Janey had been realizing the return of strong feeling. It did not easily gain possession of her at once. The cowboys were coming. And that recalled the bitter shame and humiliation Randolph had heaped upon her. How impossible to forgive or forget! The anger within her was like a hot knot of nerves suddenly exposed. She hated him, and the emotions that had developed since were as if they had never been.
“Mr. Randolph, the cowboys are coming,” she said, significantly, turning to him.
“So I heard,” he replied, curtly. He looked hard and he was slightly pale. Perhaps he appreciated more than she what he was in for. Janey was disappointed that he did not appeal to her. But she would only have mocked him and perhaps he knew that.
The dust clouds approached, rolling up out of the cedars. Crack of iron- shod hoof on rock, the crash of brush, and rolling of stones were certainly musical sounds to Janey. There was something else, too, but what she could not divine. She knew her heart beat fast. When Ray rode out of the cedars, at the head of the cowboys, it gave a spasmodic leap and then seemed to stand still. How strange a thought accompanied that! She wished they had not come. They did not appear to be a rollicking troupe of gay cowboys; they were grim men. It was very unusual for these cowboys to be silent.
Ray halted his horse some little distance off, and his companions closed in behind. His hawk eyes had taken in the Durlands. Janey noted what a start this gave him. She heard them speaking low. Then Ray dismounted, gun in hand. That gave Janey a shock. This lout of a cowboy, whom she could twist round her little finger, seemed another and a vastly different person. They all slid off their horses.
“Reckon Randolph’s got a gun, but he won’t throw it,” said Ray. “Wait till I... see who these people are.”
He strode over to confront Mrs. Durland and Bert.

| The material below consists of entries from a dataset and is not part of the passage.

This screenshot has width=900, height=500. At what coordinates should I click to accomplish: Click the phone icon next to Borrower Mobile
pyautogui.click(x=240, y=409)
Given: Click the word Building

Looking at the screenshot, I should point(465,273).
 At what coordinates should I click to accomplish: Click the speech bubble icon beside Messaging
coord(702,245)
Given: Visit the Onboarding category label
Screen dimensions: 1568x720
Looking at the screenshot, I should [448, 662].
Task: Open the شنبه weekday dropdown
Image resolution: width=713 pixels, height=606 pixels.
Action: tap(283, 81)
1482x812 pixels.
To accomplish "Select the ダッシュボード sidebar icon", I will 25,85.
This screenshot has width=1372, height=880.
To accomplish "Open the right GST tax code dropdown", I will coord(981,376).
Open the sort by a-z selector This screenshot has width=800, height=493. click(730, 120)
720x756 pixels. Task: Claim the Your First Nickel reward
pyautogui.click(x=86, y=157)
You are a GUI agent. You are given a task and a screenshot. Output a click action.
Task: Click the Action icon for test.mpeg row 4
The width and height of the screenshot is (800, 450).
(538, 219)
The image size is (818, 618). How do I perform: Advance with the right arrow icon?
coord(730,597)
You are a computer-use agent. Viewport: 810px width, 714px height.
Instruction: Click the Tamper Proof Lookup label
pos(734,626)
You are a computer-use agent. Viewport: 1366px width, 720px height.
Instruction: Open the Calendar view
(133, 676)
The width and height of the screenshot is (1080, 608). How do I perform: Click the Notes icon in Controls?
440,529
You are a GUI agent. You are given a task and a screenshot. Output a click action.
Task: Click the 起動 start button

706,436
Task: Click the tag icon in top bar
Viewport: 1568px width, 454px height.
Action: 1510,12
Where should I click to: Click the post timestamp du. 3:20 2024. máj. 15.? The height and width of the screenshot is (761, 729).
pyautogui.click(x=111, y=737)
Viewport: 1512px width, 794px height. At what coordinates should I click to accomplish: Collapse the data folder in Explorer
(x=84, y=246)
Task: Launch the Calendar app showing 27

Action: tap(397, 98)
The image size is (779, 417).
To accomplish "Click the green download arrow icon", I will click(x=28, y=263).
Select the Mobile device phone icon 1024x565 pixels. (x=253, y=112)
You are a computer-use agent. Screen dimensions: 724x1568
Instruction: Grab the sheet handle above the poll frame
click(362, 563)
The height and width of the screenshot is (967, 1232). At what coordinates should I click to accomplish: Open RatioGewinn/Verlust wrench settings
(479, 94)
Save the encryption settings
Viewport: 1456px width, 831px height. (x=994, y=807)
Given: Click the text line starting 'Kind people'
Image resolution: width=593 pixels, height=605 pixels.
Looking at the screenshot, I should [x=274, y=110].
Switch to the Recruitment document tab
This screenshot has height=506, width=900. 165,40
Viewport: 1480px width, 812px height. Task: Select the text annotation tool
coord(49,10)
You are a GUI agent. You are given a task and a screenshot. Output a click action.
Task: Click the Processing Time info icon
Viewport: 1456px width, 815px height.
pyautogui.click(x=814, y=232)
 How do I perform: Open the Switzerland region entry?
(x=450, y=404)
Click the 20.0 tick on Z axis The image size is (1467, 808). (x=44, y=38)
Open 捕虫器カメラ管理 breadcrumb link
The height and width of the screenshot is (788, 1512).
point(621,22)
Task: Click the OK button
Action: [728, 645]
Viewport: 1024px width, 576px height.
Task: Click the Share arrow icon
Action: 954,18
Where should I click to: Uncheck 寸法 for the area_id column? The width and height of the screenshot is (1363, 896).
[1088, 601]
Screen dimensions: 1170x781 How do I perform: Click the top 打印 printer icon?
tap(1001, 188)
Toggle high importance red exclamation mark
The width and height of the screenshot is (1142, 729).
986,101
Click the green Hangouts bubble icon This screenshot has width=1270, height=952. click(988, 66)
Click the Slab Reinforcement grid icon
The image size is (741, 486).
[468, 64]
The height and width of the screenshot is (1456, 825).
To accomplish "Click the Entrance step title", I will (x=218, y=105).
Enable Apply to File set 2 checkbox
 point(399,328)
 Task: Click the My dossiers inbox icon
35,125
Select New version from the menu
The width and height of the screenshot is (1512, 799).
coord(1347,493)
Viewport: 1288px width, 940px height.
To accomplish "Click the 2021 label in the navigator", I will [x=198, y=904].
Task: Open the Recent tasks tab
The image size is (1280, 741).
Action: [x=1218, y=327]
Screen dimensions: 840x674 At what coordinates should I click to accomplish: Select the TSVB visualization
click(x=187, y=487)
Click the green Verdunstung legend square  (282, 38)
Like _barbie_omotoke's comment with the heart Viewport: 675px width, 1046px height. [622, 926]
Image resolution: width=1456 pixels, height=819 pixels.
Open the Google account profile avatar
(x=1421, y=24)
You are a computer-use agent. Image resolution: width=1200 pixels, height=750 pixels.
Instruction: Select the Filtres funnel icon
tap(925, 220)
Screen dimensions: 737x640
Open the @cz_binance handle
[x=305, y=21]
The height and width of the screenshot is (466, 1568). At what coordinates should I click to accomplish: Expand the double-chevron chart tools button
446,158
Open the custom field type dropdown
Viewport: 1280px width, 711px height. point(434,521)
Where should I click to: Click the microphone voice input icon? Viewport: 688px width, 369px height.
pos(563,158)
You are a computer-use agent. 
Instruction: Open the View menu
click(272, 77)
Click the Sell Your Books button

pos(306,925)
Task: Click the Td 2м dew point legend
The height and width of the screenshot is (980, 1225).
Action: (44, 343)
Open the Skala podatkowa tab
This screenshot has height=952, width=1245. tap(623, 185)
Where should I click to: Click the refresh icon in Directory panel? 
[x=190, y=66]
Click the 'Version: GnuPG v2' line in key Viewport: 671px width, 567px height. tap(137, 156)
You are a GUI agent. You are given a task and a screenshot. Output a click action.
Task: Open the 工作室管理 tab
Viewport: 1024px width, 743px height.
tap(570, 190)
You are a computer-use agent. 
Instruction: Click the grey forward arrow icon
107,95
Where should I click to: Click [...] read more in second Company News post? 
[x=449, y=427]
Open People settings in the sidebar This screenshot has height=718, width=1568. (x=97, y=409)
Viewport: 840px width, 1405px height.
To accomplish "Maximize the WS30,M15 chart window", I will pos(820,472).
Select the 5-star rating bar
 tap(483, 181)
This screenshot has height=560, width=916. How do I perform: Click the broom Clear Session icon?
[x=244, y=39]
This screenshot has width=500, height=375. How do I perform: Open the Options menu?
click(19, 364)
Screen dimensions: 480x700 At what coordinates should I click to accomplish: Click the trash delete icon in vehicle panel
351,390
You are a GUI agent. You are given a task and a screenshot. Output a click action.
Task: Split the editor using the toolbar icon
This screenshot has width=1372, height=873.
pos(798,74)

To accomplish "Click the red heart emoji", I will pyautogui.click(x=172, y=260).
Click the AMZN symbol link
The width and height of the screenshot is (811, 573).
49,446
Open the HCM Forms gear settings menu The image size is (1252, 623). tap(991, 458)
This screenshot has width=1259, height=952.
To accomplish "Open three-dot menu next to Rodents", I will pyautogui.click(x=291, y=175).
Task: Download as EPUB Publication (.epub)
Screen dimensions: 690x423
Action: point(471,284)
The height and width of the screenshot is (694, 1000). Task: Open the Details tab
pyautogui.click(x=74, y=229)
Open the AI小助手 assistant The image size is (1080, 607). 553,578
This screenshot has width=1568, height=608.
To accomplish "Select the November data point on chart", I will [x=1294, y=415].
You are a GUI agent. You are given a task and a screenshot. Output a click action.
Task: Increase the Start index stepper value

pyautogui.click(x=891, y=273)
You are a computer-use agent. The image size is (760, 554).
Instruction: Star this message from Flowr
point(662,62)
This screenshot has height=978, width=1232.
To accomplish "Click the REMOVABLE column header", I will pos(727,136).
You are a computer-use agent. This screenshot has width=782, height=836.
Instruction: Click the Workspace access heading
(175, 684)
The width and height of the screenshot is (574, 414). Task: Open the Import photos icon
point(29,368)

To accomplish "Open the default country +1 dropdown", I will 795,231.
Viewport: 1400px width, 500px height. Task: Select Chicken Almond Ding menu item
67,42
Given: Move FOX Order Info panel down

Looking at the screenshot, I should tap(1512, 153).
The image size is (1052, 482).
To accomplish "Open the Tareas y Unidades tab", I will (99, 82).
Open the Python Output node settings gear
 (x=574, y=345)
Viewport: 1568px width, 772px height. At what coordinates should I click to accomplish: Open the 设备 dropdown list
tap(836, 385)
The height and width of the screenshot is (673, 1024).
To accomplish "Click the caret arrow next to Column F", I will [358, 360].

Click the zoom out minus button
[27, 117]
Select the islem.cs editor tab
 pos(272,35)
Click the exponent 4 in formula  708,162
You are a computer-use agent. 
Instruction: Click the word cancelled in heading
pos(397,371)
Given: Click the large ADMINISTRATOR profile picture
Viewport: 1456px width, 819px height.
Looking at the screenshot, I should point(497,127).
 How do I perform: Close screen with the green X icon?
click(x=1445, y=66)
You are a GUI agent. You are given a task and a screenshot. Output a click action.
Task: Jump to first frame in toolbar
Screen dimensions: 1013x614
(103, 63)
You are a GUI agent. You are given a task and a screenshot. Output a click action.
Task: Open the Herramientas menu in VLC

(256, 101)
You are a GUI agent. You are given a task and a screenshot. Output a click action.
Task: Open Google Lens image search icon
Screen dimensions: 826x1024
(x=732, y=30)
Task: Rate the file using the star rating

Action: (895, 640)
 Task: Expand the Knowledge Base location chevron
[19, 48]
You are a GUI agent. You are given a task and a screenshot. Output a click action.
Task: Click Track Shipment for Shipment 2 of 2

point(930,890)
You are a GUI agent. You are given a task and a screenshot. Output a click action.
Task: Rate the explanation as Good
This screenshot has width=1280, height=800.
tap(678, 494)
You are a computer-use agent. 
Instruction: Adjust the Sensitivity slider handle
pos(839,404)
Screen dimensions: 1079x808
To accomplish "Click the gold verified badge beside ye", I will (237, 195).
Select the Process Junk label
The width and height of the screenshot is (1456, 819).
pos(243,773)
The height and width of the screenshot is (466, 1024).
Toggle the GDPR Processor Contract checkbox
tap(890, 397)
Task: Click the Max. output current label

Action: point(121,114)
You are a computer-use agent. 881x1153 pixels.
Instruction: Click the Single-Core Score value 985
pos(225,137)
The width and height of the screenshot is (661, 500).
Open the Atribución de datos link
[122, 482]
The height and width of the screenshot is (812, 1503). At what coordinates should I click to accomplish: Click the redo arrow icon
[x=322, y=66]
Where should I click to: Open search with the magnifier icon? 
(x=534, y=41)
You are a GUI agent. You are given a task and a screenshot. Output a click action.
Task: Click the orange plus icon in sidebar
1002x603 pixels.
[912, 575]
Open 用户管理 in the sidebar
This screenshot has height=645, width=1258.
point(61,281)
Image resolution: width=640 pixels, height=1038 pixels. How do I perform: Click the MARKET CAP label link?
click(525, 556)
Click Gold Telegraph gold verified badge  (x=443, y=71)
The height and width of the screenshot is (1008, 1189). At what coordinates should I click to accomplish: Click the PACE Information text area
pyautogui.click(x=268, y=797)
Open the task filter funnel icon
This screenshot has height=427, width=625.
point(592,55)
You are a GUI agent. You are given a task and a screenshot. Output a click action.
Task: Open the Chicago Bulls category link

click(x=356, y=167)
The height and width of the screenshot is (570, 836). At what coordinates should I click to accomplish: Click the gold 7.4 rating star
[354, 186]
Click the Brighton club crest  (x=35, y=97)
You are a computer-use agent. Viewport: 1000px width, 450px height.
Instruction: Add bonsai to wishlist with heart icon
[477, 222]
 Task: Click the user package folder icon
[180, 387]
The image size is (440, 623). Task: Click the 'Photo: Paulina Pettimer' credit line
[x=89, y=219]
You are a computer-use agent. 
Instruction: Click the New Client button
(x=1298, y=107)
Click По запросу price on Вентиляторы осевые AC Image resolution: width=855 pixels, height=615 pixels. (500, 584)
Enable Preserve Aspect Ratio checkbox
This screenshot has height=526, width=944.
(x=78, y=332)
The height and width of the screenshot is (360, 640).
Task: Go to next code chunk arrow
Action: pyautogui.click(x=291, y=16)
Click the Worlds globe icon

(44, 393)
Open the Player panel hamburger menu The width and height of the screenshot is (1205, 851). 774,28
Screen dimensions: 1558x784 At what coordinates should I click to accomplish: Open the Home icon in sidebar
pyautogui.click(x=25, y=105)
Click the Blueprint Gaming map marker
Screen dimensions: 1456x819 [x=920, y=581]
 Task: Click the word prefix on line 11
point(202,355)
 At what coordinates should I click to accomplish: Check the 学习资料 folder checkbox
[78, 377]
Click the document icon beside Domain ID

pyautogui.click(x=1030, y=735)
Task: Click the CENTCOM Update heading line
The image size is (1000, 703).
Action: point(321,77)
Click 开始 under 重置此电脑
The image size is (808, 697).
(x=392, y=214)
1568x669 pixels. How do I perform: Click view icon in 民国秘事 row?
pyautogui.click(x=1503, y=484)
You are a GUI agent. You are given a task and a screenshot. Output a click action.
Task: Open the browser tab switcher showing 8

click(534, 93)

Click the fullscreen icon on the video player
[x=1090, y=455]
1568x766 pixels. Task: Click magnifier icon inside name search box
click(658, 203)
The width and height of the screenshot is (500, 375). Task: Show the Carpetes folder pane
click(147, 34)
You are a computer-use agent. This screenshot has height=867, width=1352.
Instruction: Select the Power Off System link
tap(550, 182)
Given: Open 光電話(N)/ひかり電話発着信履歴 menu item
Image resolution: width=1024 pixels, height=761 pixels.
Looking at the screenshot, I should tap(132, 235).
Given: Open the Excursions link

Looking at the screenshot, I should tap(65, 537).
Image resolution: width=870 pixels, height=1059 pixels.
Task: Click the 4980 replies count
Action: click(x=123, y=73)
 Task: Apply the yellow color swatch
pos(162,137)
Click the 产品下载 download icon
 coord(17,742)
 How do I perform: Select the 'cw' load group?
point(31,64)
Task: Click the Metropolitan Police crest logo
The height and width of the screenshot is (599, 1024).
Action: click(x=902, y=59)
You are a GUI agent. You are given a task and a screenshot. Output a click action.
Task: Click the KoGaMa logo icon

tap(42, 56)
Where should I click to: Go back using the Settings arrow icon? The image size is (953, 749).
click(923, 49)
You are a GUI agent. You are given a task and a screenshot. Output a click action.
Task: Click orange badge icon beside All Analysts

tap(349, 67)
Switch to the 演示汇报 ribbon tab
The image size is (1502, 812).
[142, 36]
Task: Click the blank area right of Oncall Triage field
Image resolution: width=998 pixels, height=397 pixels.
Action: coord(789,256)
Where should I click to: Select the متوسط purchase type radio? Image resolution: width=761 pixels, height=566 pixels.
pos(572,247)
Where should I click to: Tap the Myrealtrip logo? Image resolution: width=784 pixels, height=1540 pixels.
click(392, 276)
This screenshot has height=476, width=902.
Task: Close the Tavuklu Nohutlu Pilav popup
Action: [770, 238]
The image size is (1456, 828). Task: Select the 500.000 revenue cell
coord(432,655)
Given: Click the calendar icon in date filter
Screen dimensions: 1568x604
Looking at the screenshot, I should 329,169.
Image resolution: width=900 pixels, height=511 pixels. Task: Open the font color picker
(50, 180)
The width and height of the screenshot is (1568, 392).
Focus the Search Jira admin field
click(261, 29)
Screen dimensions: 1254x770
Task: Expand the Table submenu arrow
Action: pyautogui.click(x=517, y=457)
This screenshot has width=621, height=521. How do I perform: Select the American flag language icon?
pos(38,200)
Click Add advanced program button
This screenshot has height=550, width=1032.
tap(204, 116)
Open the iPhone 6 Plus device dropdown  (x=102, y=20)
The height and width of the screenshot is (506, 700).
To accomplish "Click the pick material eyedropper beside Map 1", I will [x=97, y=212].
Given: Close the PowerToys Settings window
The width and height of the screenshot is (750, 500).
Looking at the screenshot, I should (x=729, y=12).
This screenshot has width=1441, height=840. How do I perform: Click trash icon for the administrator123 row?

“Who are you people?” he asked, bluntly.
“I am Mrs. Percival Durland, of New York, and this is my son Bertrand,” she replied, with dignity.
“How did you get heah?”
“We employed an Indian guide.”
“How long have you been heah?”
“It seems a long time, but in fact it is only a couple of days.”
“What’d you come for?”
“We used to be friends of Miss Endicott,” returned Mrs. Durland, significantly. “We heard at the post she was out here, so we came — to my bitter regret and shame.”
“Who else has been here?”
“Two miserable thieving wretches,” burst out Mrs. Durland. “Black Dick and his man. They robbed us.”
“Reckon they saw us an’ made off pronto?” went on Ray, his keen eyes on the ground.
“They just left — with all I had,” wailed Mrs. Durland.
“You’re lucky to get off so easy,” said Ray curtly. “You found Miss Endicott an’ Randolph alone?”
“Very much alone,” replied the woman, scornfully. “He had kidnaped her.”
“That’s what she says,” interposed Bert, with sarcasm.
“Ahuh. I savvy,” replied Ray, fiercely. “You’re intimatin’ Miss Endicott might have come willin’?”
Bert was about to reply, when one of the cowboys, whose back was turned and whom Janey could not recognize, slapped him so hard that he fell off the rock backward.
“Wal, you better keep your mouth shet about it,” said Ray, with a wide sweep of arm shoving the belligerent cowboy back.